Your assignment: Every line below from the one containing "El almanaque 25" through the one containing "Yes, Send Me a FREE Quote! (39, 584)" must be transcribed exactly. Omit all lines outside that stretch.

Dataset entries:
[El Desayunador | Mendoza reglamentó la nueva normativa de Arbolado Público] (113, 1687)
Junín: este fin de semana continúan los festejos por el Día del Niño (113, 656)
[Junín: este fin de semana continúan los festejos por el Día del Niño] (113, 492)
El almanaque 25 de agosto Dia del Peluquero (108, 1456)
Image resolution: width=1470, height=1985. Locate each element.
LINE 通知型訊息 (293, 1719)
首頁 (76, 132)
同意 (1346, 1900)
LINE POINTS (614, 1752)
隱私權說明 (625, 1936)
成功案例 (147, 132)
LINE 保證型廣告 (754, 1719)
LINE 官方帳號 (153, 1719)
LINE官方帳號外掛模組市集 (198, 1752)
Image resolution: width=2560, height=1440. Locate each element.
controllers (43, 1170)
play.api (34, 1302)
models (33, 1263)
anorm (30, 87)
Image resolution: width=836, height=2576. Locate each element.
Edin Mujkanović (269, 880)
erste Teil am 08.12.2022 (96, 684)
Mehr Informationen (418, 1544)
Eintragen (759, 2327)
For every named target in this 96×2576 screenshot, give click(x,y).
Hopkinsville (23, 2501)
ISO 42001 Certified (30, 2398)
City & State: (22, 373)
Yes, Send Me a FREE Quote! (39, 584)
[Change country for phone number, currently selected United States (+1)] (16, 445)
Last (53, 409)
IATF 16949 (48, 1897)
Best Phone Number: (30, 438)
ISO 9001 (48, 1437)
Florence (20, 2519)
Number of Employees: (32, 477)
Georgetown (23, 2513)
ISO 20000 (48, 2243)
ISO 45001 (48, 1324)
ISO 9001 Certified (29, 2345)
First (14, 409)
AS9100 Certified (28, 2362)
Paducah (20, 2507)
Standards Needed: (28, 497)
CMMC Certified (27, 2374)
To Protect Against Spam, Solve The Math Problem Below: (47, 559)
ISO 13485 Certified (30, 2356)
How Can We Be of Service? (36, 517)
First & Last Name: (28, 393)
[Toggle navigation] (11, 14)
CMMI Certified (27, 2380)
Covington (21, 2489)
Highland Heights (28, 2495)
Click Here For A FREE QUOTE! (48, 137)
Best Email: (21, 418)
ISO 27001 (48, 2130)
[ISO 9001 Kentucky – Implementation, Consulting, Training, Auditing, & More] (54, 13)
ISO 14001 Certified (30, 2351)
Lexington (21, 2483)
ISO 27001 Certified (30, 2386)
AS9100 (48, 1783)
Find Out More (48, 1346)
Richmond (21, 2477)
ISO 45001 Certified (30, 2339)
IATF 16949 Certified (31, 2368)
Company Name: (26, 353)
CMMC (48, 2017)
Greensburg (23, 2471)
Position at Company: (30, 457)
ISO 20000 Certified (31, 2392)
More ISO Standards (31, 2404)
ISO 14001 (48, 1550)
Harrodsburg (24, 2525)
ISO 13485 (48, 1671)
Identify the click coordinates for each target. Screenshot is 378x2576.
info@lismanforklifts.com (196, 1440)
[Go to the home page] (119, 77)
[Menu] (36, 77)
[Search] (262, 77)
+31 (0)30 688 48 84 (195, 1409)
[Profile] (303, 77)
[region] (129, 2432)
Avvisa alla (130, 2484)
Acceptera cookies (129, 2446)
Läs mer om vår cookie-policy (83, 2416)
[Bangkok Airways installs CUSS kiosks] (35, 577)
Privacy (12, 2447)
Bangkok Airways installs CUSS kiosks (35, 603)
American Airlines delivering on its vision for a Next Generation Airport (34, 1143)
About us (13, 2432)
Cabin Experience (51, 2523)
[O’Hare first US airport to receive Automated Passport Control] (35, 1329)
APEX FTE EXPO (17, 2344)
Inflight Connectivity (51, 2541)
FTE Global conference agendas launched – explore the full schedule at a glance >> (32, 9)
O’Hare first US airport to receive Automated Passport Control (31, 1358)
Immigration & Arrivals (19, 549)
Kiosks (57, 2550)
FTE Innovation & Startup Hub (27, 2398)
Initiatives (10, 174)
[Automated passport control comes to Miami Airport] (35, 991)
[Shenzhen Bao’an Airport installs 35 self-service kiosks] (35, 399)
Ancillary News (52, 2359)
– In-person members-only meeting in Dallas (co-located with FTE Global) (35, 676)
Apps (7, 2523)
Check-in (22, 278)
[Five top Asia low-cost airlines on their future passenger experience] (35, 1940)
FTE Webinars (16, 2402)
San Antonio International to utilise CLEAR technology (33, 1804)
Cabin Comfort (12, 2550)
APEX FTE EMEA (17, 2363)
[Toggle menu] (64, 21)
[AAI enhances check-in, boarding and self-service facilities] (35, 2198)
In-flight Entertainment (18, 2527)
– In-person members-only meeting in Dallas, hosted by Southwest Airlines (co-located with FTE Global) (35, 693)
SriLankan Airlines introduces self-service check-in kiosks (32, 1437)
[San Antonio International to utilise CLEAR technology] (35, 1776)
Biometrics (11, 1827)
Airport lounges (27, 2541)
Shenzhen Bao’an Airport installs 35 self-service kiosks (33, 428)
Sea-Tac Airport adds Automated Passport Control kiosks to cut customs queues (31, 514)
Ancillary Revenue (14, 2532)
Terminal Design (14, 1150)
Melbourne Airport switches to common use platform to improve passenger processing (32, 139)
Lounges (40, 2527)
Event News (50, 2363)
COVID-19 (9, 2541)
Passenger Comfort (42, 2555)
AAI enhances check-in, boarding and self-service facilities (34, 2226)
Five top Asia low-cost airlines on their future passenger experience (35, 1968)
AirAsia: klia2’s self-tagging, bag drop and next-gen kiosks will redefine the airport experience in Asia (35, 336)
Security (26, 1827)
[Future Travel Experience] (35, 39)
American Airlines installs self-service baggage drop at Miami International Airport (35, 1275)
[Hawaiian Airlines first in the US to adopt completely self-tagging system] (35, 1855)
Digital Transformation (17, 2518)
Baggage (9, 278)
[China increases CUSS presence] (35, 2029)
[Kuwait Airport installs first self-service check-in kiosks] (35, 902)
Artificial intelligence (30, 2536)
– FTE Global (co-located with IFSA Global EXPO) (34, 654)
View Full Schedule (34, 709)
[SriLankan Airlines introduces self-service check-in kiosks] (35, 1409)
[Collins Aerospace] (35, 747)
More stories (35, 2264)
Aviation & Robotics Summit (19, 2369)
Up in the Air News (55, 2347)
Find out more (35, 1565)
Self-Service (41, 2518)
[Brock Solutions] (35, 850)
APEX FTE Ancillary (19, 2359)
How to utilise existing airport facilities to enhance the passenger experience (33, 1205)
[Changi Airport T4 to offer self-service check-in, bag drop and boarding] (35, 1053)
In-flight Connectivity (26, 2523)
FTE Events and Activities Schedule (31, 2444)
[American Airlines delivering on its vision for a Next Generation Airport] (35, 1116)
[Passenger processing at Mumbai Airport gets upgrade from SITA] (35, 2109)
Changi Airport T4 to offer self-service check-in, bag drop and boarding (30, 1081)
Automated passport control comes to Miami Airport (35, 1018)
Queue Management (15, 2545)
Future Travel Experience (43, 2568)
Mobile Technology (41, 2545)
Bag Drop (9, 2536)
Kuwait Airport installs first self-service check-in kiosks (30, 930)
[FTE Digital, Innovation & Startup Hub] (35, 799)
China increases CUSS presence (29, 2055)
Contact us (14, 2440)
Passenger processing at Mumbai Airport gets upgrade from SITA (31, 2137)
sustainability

Reply to the exercise:
El almanaque 25 de agosto Dia del Peluquero (108, 1456)
Image resolution: width=1470, height=1985. Locate each element.
LINE 通知型訊息 (293, 1719)
首頁 (76, 132)
同意 (1346, 1900)
LINE POINTS (614, 1752)
隱私權說明 (625, 1936)
成功案例 (147, 132)
LINE 保證型廣告 (754, 1719)
LINE 官方帳號 (153, 1719)
LINE官方帳號外掛模組市集 (198, 1752)
Image resolution: width=2560, height=1440. Locate each element.
controllers (43, 1170)
play.api (34, 1302)
models (33, 1263)
anorm (30, 87)
Image resolution: width=836, height=2576. Locate each element.
Edin Mujkanović (269, 880)
erste Teil am 08.12.2022 (96, 684)
Mehr Informationen (418, 1544)
Eintragen (759, 2327)
For every named target in this 96×2576 screenshot, give click(x,y).
Hopkinsville (23, 2501)
ISO 42001 Certified (30, 2398)
City & State: (22, 373)
Yes, Send Me a FREE Quote! (39, 584)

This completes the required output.